Cessation of public development of Kefir C compiler
Project Status & Community
- Kefir C compiler’s public development is ending; prior source remains available.
- It appears to have been a one-person project; without public updates it’s viewed as effectively “dead” as open source and now a private “toy,” though this is seen as the author’s right.
- Technically, it’s praised as a small but correct C compiler, passing GCC torture tests and having well-crafted source.
Motivations for Ending Public Development
- Central motivation: discomfort that unpaid work is primarily benefiting companies training LLMs, contrary to the author’s intent in using GPL.
- Some commenters express similar decisions: stopping publication of code, art, or writing due to scraping and AI training.
- Others see this as irrational or inconsistent with the long-standing reality that free software can be used commercially in ways the author may not like.
Impact of LLMs on Open Source & Licensing
- One view:
- LLM training on GPL/FOSS code breaks the “social contract” of attribution, copyleft, and reciprocity.
- Models and their outputs are argued to be derivative works that evade GPL obligations, effectively treating code as public domain.
- This reduces incentives to publish and may push knowledge into closed “guilds.”
- Opposing view:
- GPL governs redistribution, not use; training is just another form of use.
- Models store patterns, not copies; outputs are not automatically derivatives unless they reproduce substantial code verbatim.
- FOSS always carried the risk of others benefiting without giving back; LLMs don’t fundamentally change that.
- Legal status is described as unsettled; some insist infringement must be proven with concrete examples of regurgitated code.
Trust, Incentives, and the Creative Economy
- Several see this as part of a shift from a higher-trust to lower-trust digital world, accelerated by disrespectful scraping and robots.txt violations.
- Others argue the internet has effectively been low-trust for decades (spam, moderation, authentication).
- Concern that widespread AI use will demotivate creators, shrink the pool of publicly shared work, and possibly entrench existing models.
Technical & Philosophical Views on AI Coding
- Some developers report avoiding AI for personal projects, finding more joy and “soul” in handwritten code.
- Others say LLMs make this “the best time” to write software by automating mundane tasks and letting them focus on higher-level design.
- Debate over creativity:
- Critics call LLM output inherently derivative and worry about stagnation or self-regurgitation.
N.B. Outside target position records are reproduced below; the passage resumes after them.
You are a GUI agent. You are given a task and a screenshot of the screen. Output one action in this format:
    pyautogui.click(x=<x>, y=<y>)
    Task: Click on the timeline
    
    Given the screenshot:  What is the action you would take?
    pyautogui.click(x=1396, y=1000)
- Supporters note most developers already reused patterns and Stack Overflow; true novelty was always rare.
Mitigations and Policy Ideas
- Practical defenses: putting sites behind authentication, requiring email for access, throttling bots.
- Policy suggestion: a “sender/initiator pays” regime for unsolicited automated requests, modeled on anti-spam-fax law; critics doubt enforceability and suggest strong penalties would be required.
- Some frame LLMs as actually fulfilling the open-source ideal—if, and only if, models remain broadly accessible rather than enclosed.